By David Amirsadri
I wanted to like My Stroke of Insight. I truly did. A slim volume, the book’s subject– a neuroscientist’s recovery from a stroke– intrigued me. The book’s author, Dr. Jill Bolte Taylor, was a compelling speaker and an accomplished neuroscientist in her own right. Her expertise and experiences must, I imagined, yield an excellent work. Unfortunately, the text consisted of nothing more than New-Agey fluff, lacking any real substance. Though an accomplished neuroscientist, Taylor’s foray into the world of spiritualism yielded a foul product– as My Stroke of Insight demonstrates.
Taylor opens her book by detailing the various forms of stroke. Hers was borne of an arteriovenous malformation (AVM)– an abnormality in the blood vessels of the brain. A gripping first-person account of the stroke is included, and Taylor details her long and arduous recovery period. Her descriptions of cravings for sleep following the stroke, the pain of exposure to light, and the ease with which her energy was depleted makes for exceptionally gripping writing. Taylor details for the reader her “stroke of insight”– a state of Nirvana brought on by the stroke– and includes resources for stroke avoidance and recovery.

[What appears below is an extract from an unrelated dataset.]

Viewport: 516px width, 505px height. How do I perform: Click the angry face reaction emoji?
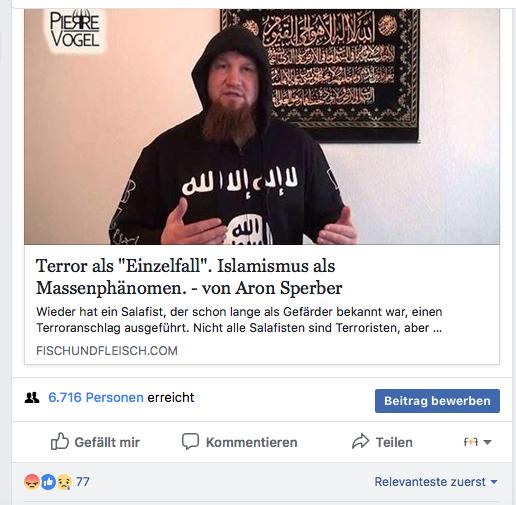[32, 482]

The book, though a gripping account of the horrors of neurological damage, leaves much to be desired. Psychologist Tal-Ben Shahar tells us that gratitude begets happiness (Ben-Shahar 10), and the prospect of losing a great deal of one’s abilities in so abrupt a manner certainly allows one to feel gratitude for their health. The book will surely resonate with anyone who has, unfortunately, been affected by stroke in some way. Beyond that, however, the book is lacking. Some have argued that My Stroke of Insight is a work of “neurosophy”– the attempt to “spiritualize” the brain. As the Dutch philosopher and geriatrician Bert Keizer writes, “the neurosophist drags neurological concepts into a context that has nothing to do with neurology. You might say that in this activity neurons are taken to church, where they have no business.” Keizer also points out that Taylor oversimplifies the “left-brain, right-brain” divide (Keizer 2009). As Daniel Voyer, a professor of psychology at the University of New Brunswick notes, “neuroimaging research suggests that we use structures in both cerebral hemispheres to perform most activities,” (Voyer 2015). While it is true that skills like language and motor control reside in certain parts of the brain, “softer skills” and personality traits like rationality are not exclusive to a particular hemisphere. Robert Shmerling, a professor at Harvard Medical School, writes that a “CT scan, MRI scan, or even an autopsy on the brain of a mathematician and… an artist” would yield little difference in neuroanatomy (Shmerling 2019).
Nonetheless, My Stroke of Insight is a fascinating contribution to the world of medical humanities– warts and all. The marriage of philosophy and neuroscience is attractive, though Taylor fails to do either subject justice. My Stroke of Insight provides a stunning, first-person account of the horrors of stroke– but nothing more.